I just found this blog post and it sort of voices a few of my own gripes. Thought I'd post it here so as to get a discussion going and hoping that Apple will somehow take notice.
http://macperformanceguide.com/AppleCoreRot-intro.html
Excerpt:
http://macperformanceguide.com/AppleCoreRot-intro.html
Excerpt:
General working theory
All this is not all right, but not all of it is wrong either. There is room for disagreement, but there are general rotten spots at Apple that cannot be denied.
OS X is degrading into a base for an entertainment platform. As it stands, the trend is entirely downhill for serious work (albeit a mild grade so far, but steadily downhill nonetheless).
OS updates are fast and furious a lot of hype but little of real value and a lot that degrades value, improvements to stability running in reverse, core performance stagnating, followed by a scattershot approach to fixing new bugs introduced in the new haphazard and hurried release that was made to match the next model, not to provide serious deeply considered benefits.
Core operating system quality is declining as resources are diverted to software development in more profitable lines: iPhone, iPad, iHaveNoRealWorkToDo products. Apple forgets its history and leaves it core professional base twisting in the wind.
We begin to tread in dangerous territory: potential data loss in some cases due to haphazard design and apparently no testing in key areas outside a very narrow scope of usage (who would make any changes to the awesome setup for novices that we Apple Geniuses provide?).
Developers are forced without recourse (by API changes and Apple Store requirements) into costly and arbitrary updates which themselves carry the risk of new bugs.
Apple, a leader in pro graphics, still has no 10-bit video card drivers. This was an issue 3-4 years ago, but the joke has now worn thin . PC users are laughing at Mac users.
Useful functionality is prohibited in the name of security. No choice comply or youre not in the Apple Store and it doesnt matter if your users demand the features or not.
Outright removal of an API in a minor release. Deprecation with threat of removal of robust long-standing threading APIs with rewrite required. This is a major burden on some developers, a pure cost, and every such change carries the risk of new bugs.
Censorship is the wrong term (censorship applying only to the state against its citizens), Apples iron hand over what constitutes a right and proper application leaves no room for disagreement Apple is lord and master and final judge on what is acceptable, both in design and content.
Hardware for professional use is released in 3-6 year cycles (Mac Pro), or is dropped entirely (XServe and related). My MPG Pro Workstation (based on Mac Pro) gets the job done every day, but I want current chips, not 2.5-year-old performance which is little different from performance 4+ years ago.
The trend to a new breed of shallow features: those useful only for beginners and entertainment, coupled with serious bugs or workflow impairments for everyone else. Makeup over pimples.
The general dumbing-down of features in every Apple OS X program. Arbitrary removal of functionality such as keyboard shortcuts, or simply removal of features entirely.
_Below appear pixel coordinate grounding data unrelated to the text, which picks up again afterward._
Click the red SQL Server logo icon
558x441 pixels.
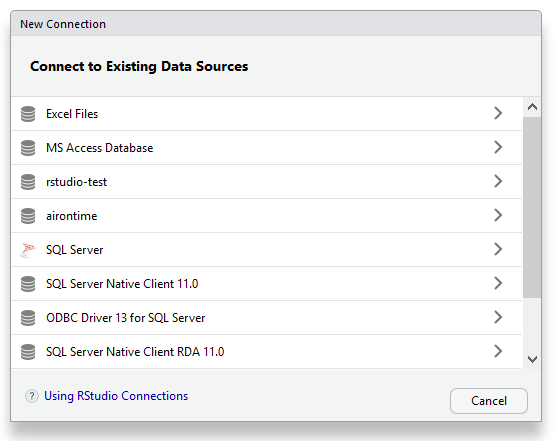pos(28,250)
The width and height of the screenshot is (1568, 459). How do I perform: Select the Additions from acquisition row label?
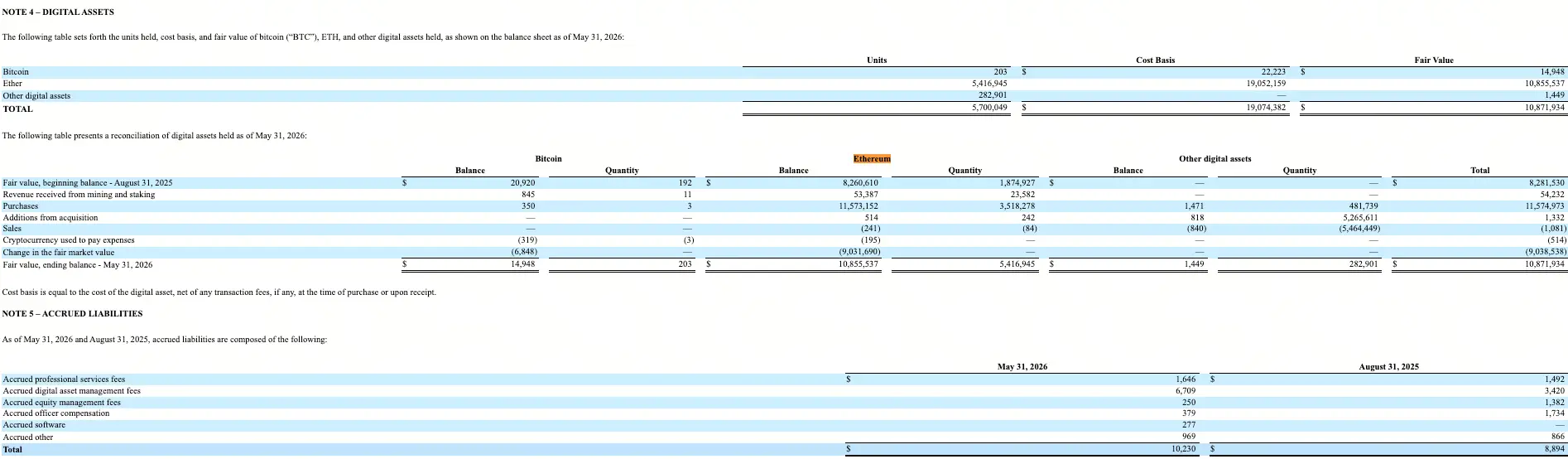[x=51, y=218]
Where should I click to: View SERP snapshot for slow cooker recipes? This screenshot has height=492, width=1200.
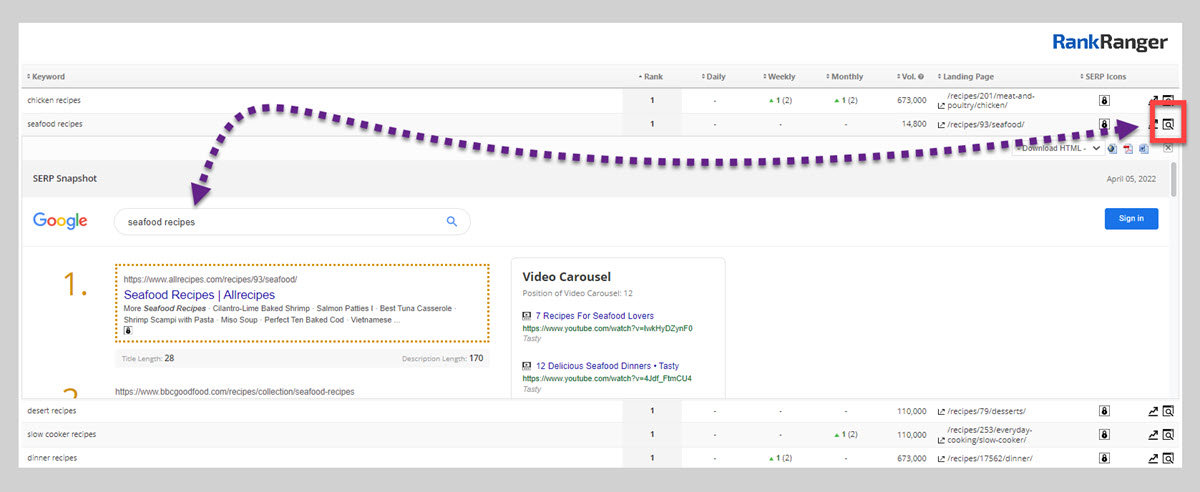click(1167, 435)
The general trend to introducing stupidly inappropriate iOS-isms into OS X (e.g., Mission Control).
The OS X donkey cart is getting loaded with ribbons and flyers and decorations and marching band, but getting real work done is getting harder due to having to work around improvements.
So-called OS X upgrades now consist largely of ill-conceived dilettante eye-candy features that reduce usability, clutter the user interface and introduce scads of new bugs. No true upgrades have occurred for at least two major releases.
The real talent at Apple has probably been diverted away from OS X to iP* development, leaving incompetent and truly reckless programmers working on areas they have no business touching.
Existence proofs
As of early 2013.
iTunes a nightmarish kitchen sink design cluttered with dozens of tabs and modes and animations and clutter, all mixing highly variant purposes Fortunately, Walter Mossberg likes it (but its time for him to hang up his jockstrap).
iCloud a organization-destroying bug-ridden unreliable disaster.
OS X Finder damages the system, cant copy files reliably, cant do useful things it ought to do at all, hides key files, rife with bugs.
iPhoto arbitrary removal of keyboard shortcuts and similar made a slightly useful program into a useless toy.
Aperture so full of display bugs on dual-display systems as to be unusable.
Time Machine auto-excludes critical data from backup, silently.
Disk Utility under some conditions, destroys arbitrary numbers of volumes, no real upgrade for years, took two minor releases to fix RAID support.
File system continued use of HFS Plus instead of robust ZFS.
Thats just for starters, OS X Lion had its share of hairballs, many of which still exist.